Dengan Merdeka Belajar, tentunya para mahasiswa tidak hanya berfokus pada pembelajaran yang ada di kelas saja. Mahasiswa dapat dengan bebas belajar dimanapun, seperti halnya pengabdian di lingkungan masyarakat.
“Harapannya, para lulusan ini dapat mengisi di berbagai lini-lini kekosongan. Kalau bisa langsung bersinggungan dengan masyarakat, karena laboratorium sesungguhnya ya di masyarakat itu sendiri,” harapan politisi partai berlambang bintang mercy ini.

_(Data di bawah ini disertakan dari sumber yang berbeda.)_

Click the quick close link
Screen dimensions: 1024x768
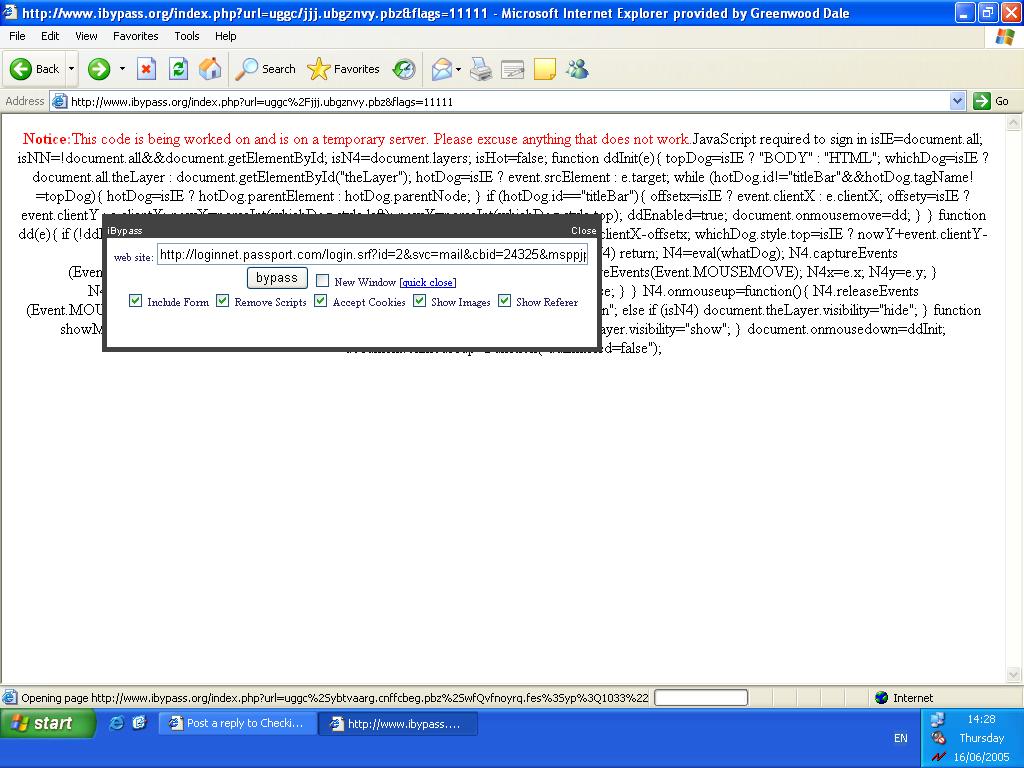tap(428, 282)
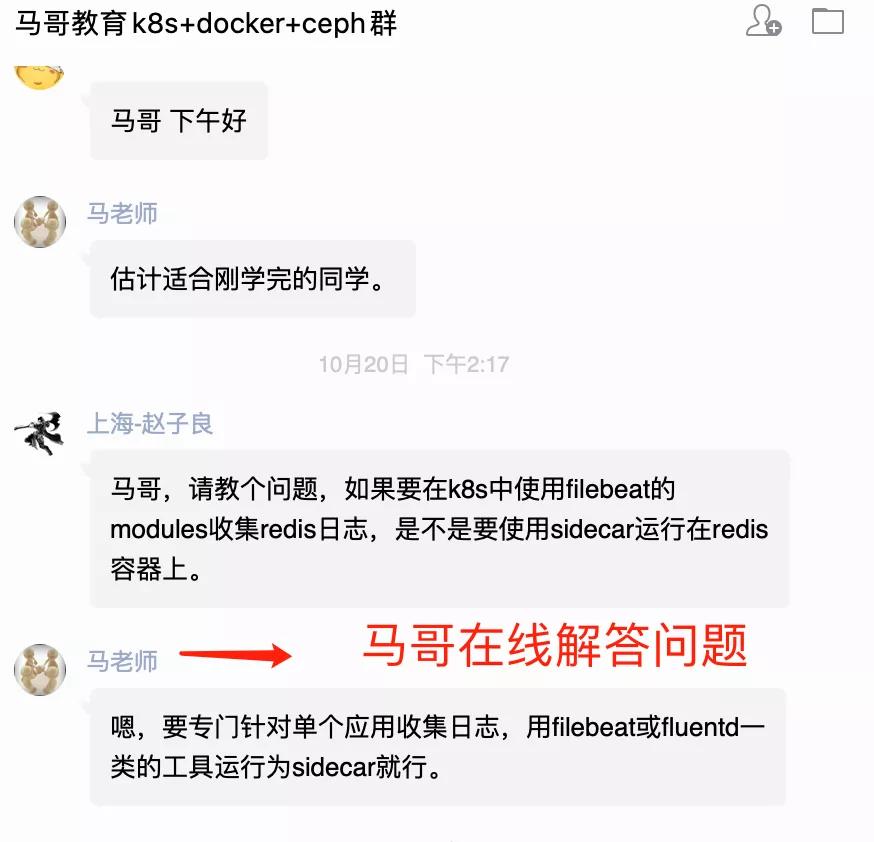Click 上海-赵子良 ninja avatar

(x=40, y=433)
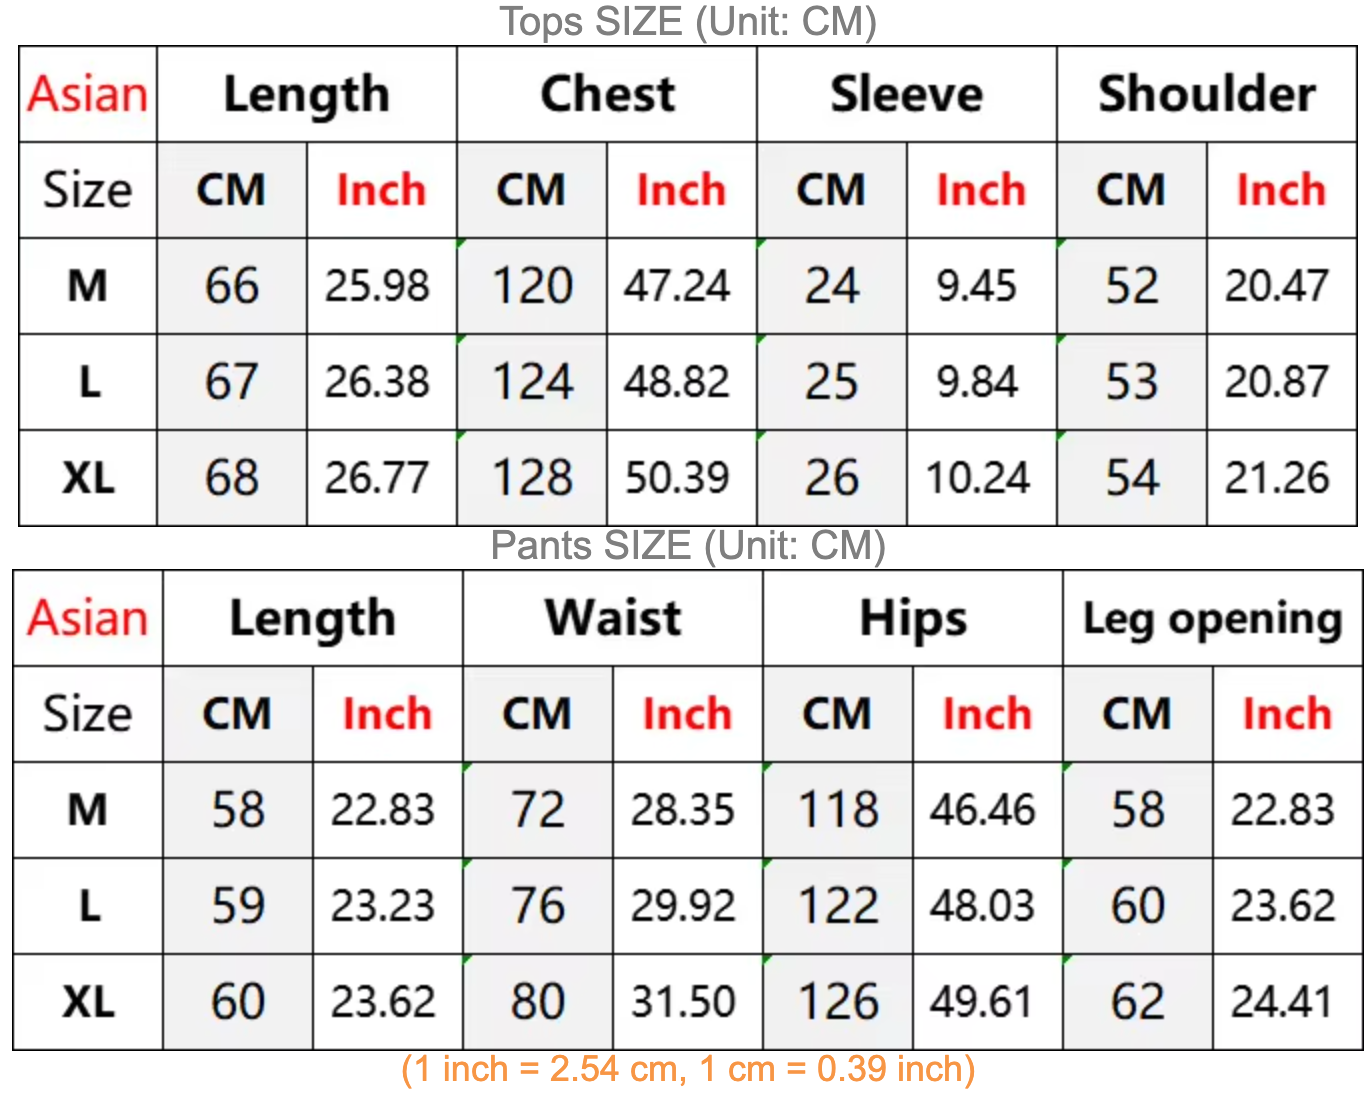Click the "Pants SIZE (Unit: CM)" title
Image resolution: width=1372 pixels, height=1096 pixels.
(x=688, y=546)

Sementara itu, Dirjen Pendidikan Vokasi, Wikan Sakarinto, ST, MSc, PhD mengatakan, dalam membentuk karakter mahasiswa tak hanya mengandalkan hard skill saja, namun juga soft skill. Dengan penerapan Merdeka Belajar berbasis Project Based Learning (PBL), para lulusan perguruan tinggi vokasi dapat menciptakan lapangan pekerjaan sendiri. Sehingga dapat meminamilisir angka pengangguran.
“Dengan PBL sendiri, para mahasiswa mendapatkan pesanan nyata dengan proyek nyata. Bisa dibayangkan jika praktiknya bukan nyata, tidak ada imbal baliknya bagi mereka. Yang penting mereka dapat nilai, jadi tidak ada tantangannya,” tegas Wikan.

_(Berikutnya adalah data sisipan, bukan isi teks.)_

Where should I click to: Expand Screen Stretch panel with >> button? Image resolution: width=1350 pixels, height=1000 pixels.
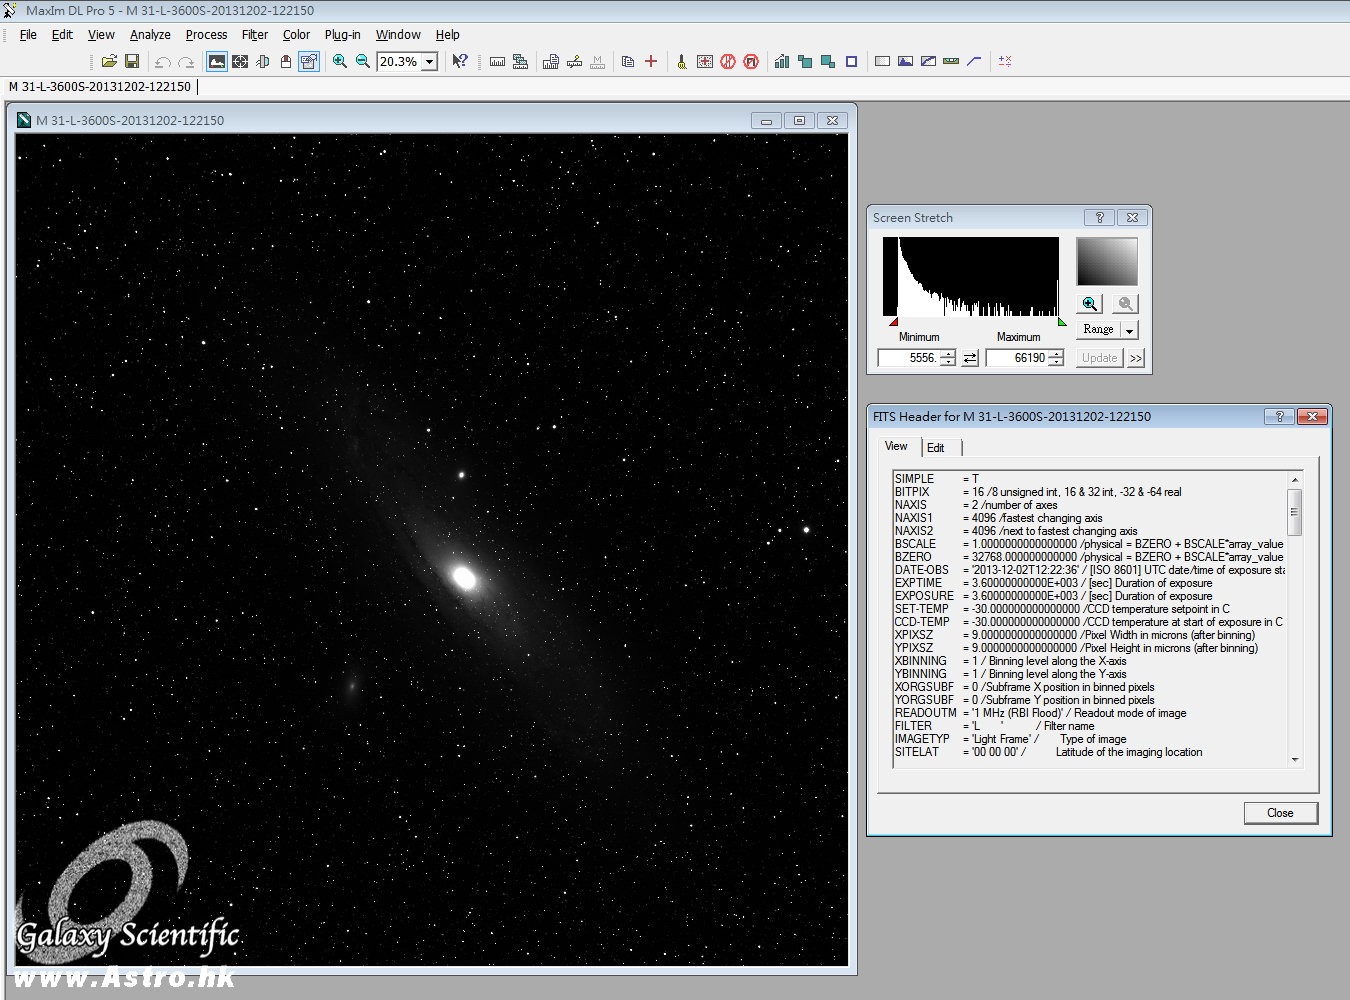[1136, 358]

Menurutnya, apabila sistem pembelajaran hanya ditekankan pada hasil akhir (nilai) mahasiswa saja. Maka Perguruan Tinggi tidak lebih sebagai pencetak pekerja saja, tanpa dengan adanya nilai lebih.
“Kalau demikian, kita itu hanya menciptakan tukang (pekerja), bukan menciptakan calon innovator atau entrepreneur. Kalau nanti softskillnya dapet, maka saya yakin mereka akan menjadi entrepreneur, sehingga dengan PBL ini mereka belajar sambil garap proyek,” terang Dirjen Vokasi tersebut.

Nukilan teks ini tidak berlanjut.